Every time I build a new website, there is one particular type of page that I always create: a contact form page.
I would normally install a separate WordPress plugin to achieve this functionality. But with Elementor Pro, I don’t have to do this anymore. With Elementor Form Builder, I can create multiple types of forms quickly without having to install anything extra on my website.
In this tutorial, I show you how to work with Elementor Forms Builder in Elementor Pro by creating a simple contact form. I also show you how to create a simple opt-in form and connect it to a MailChimp email list.
Introducing Elementor Form Builder
Elementor Pro includes a Form widget out of the box. On top of providing the visual design experience, the component includes other nice features as well:
- Honeypot: Fight against the spambots.
- ReCaptcha: A service provided by Google which prevents automated software from entering malicious information through your forms.
- Hidden Fields: Send “invisible” information through your forms. These fields are not visible to the user.
- Submit Notifications: Get a notification every time a visitor submits a form.
- Confirmation Emails: Tell your visitors when an action has been confirmed (like getting confirmation about joining an email list).
- Redirect & Thank You Page: Redirect your visitor to another page after she/he has submitted a form. For instance, you could redirect a person to another page after he/she has joined an email list.
So, how do you get started with Elementor Form Builder?

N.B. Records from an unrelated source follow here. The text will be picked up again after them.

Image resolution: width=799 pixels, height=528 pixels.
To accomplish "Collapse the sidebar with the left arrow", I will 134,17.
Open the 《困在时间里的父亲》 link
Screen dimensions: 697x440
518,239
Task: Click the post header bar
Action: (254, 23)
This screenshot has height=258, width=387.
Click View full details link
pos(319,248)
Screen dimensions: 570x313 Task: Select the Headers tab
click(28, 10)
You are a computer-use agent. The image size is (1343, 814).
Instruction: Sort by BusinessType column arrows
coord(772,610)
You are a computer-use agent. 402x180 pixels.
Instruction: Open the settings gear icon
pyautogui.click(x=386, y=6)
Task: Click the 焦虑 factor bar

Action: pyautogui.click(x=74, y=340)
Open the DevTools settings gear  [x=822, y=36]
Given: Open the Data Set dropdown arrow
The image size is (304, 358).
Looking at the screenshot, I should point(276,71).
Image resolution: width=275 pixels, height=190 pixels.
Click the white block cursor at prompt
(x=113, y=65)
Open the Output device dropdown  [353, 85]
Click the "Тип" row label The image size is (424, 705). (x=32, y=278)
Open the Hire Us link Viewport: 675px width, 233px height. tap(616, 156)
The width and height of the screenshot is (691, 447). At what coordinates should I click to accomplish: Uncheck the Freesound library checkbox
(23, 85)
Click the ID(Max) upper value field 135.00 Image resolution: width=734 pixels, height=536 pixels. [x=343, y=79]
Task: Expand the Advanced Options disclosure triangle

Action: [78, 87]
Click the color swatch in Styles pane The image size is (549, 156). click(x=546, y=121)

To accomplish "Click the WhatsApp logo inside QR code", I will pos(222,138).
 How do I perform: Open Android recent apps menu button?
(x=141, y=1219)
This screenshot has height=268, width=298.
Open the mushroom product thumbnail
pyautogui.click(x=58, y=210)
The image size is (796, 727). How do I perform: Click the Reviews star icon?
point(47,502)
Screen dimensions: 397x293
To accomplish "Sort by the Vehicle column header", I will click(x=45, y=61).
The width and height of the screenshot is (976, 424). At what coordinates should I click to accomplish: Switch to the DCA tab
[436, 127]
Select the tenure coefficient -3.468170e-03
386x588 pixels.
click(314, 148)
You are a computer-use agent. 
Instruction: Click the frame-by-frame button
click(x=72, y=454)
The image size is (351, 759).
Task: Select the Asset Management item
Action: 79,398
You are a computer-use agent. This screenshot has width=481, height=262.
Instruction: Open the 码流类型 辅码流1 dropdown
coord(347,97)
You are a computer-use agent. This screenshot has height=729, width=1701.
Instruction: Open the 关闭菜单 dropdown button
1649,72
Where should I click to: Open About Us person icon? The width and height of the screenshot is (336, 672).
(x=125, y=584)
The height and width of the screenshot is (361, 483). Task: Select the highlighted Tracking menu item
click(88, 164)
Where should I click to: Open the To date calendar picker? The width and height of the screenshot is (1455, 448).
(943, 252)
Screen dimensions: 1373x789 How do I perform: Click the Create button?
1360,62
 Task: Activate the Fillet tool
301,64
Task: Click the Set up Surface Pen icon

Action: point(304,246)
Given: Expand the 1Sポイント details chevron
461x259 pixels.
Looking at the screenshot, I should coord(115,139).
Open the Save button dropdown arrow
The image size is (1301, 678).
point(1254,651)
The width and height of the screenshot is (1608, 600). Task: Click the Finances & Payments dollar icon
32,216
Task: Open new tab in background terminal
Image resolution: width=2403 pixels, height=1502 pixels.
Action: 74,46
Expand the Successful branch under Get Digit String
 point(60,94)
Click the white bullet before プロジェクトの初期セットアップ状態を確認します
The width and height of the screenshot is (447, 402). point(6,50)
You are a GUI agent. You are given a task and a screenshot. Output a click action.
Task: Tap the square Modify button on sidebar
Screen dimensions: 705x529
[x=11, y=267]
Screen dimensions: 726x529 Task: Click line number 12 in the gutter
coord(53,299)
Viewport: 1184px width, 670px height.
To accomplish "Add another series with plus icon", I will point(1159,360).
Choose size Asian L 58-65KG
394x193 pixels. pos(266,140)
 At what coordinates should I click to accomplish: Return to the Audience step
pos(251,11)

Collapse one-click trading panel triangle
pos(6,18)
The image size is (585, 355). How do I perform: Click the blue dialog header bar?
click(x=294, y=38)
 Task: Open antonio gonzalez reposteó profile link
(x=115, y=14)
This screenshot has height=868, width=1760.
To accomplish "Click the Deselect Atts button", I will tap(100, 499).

First, log into your WordPress account and open a page or a blog post for editing. Then, find the Form widget under the Pro section on the left and drag it to the design canvas:
Once you have dragged the element to the design area, you have a basic form with Name, Email and Message fields, and a Send button:
When you click on the form (that’s how you activate it), you’ll see its properties displayed on the left:
The main form field sections are as follows:
- Form Fields: This is where you set the actual fields in your form and other basic elements related to it.
- Submit Button: Set the style and text regarding the Submit button.
- Actions After Submit: Defines what happens after the user has clicked the Submit button on your form.
- Email: Sender and receiver data of the email.
- Additional Options: Set the form ID. If the Custom Messages option is turned on, you will also find settings related to various messages (like the Success Message or the Required Message).
For instance, you could define what message a visitor sees when he/she tries to submit a form without filling in the required fields.
Case: Building a Contact Form
In order to create a contact form for your website, take the following steps.
1. Log into your WordPress Dashboard.
2. Create a new page with Elementor Pro.
3. Once you are in the edit view, drag the Form widget from the left to the design area:
4. Once you have done step #3, the form on your page looks like this:
5. Currently, the form contains three fields: Name, Email and Message. Typically, these fields could be enough.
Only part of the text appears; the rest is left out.